■ WHAT YOU WILL DO
Could you update the data below by swapping "Viewport" for "Display" and rewriting every line with nothing else changed? Omit the pictures from your version.

■ PROVIDED RECORDS

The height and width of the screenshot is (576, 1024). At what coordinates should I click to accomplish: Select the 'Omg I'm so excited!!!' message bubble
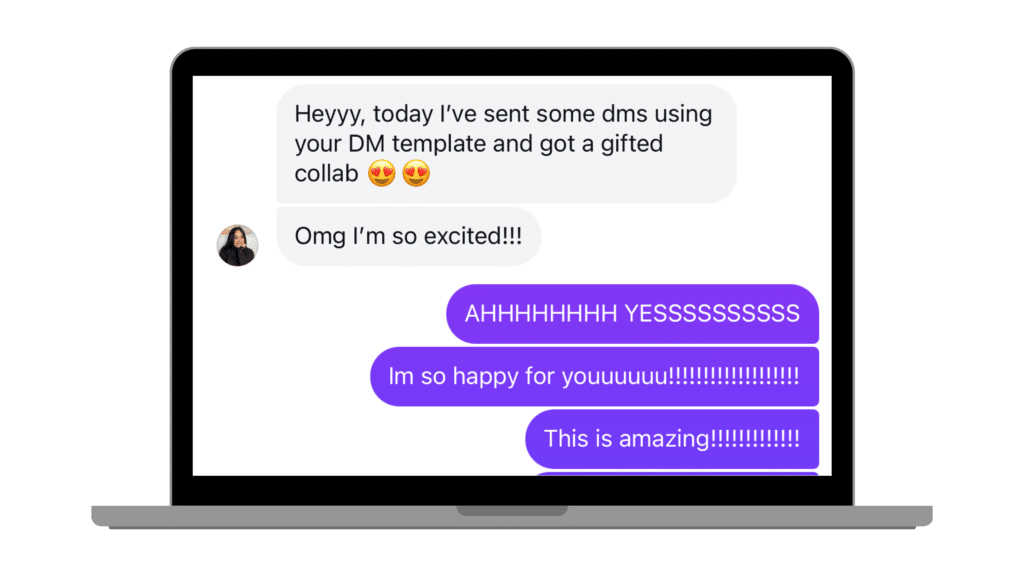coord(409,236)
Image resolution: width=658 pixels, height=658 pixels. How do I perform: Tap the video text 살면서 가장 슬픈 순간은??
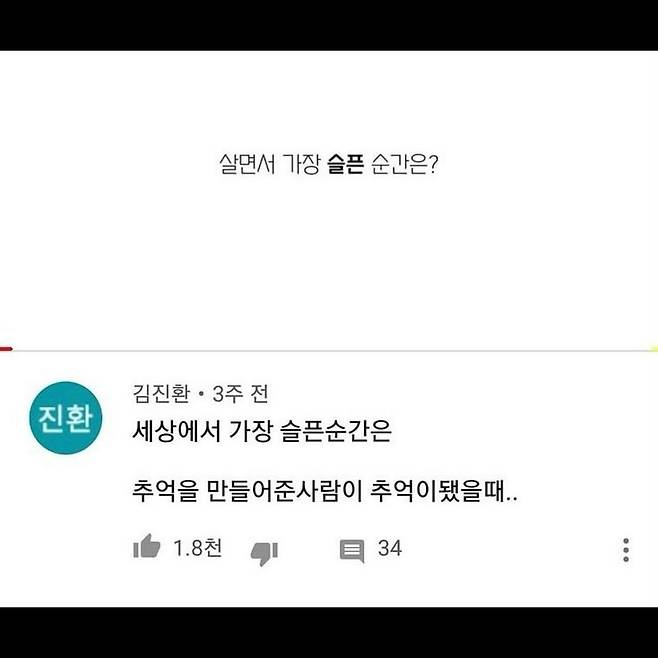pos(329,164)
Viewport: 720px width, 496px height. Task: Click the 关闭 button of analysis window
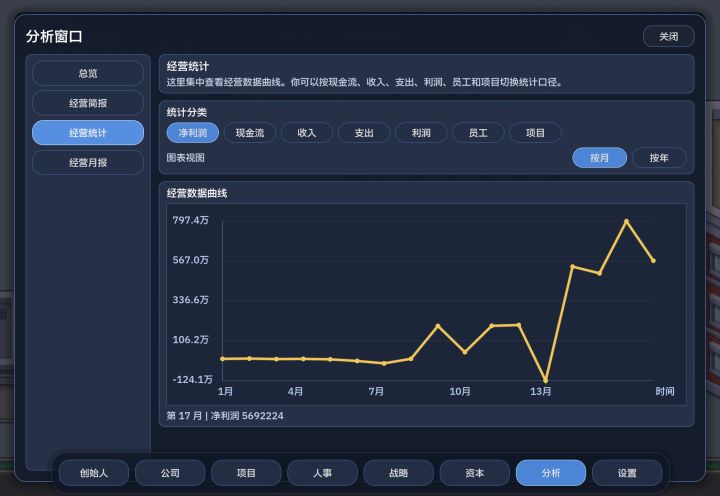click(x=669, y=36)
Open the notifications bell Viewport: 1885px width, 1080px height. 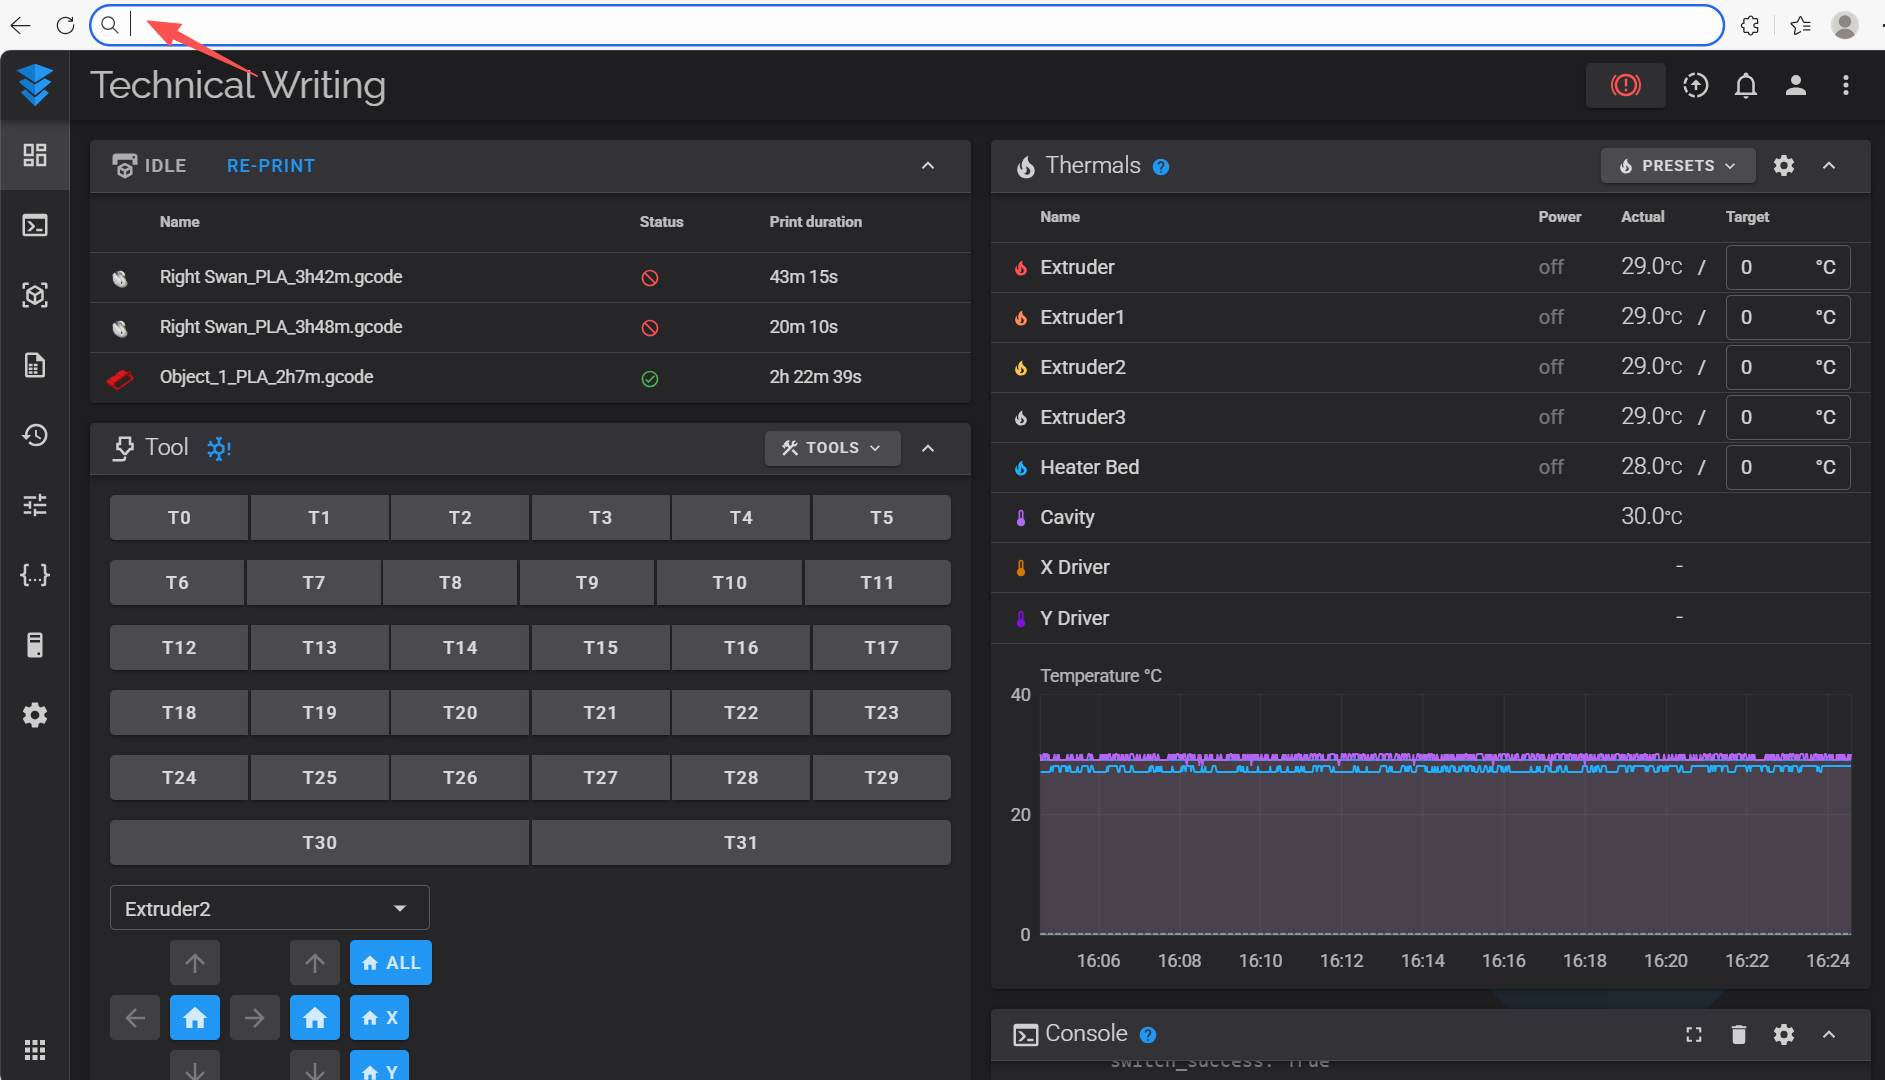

■ SOLUTION FOR THIS EXERCISE
The height and width of the screenshot is (576, 1024). At what coordinates should I click to accomplish: Select the 'Omg I'm so excited!!!' message bubble
coord(409,236)
Image resolution: width=658 pixels, height=658 pixels. How do I perform: Tap the video text 살면서 가장 슬픈 순간은??
pos(329,164)
Display: 720px width, 496px height. Task: Click the 关闭 button of analysis window
click(x=669, y=36)
Open the notifications bell Display: 1885px width, 1080px height. 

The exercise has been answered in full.